Records to use:
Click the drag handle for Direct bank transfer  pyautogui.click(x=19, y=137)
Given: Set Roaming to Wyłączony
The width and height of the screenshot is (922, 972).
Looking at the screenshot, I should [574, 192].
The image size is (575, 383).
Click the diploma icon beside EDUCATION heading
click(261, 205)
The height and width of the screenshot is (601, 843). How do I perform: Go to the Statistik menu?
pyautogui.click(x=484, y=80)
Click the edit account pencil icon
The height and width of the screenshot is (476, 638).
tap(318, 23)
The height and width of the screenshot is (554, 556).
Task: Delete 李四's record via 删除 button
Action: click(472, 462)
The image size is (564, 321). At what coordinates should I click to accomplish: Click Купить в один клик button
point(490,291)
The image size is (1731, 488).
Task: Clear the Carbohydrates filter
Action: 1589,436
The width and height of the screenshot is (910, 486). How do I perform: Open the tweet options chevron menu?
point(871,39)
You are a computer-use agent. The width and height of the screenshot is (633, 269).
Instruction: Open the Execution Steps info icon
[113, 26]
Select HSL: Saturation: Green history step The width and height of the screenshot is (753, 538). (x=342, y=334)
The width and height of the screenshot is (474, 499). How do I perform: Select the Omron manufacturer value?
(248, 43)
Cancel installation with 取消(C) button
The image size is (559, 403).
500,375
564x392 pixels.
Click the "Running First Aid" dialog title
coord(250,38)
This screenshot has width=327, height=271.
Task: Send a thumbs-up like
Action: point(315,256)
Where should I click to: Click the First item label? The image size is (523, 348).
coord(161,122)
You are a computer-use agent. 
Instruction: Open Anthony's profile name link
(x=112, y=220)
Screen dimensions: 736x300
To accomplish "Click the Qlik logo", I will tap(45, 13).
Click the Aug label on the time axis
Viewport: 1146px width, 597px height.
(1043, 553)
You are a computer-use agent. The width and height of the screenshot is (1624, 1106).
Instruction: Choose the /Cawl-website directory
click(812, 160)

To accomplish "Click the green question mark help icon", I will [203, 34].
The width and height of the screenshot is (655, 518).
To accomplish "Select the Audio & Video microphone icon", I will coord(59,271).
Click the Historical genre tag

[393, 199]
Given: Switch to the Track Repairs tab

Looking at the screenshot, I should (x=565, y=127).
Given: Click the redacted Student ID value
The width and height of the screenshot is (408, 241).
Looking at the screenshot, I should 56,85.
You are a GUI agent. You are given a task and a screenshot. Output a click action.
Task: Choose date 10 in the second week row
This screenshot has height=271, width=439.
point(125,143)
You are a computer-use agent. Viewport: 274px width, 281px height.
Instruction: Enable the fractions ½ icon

Assigned task:
Figure out how many lines of the material include the string "computer", and reply with only that figure.

Result:
4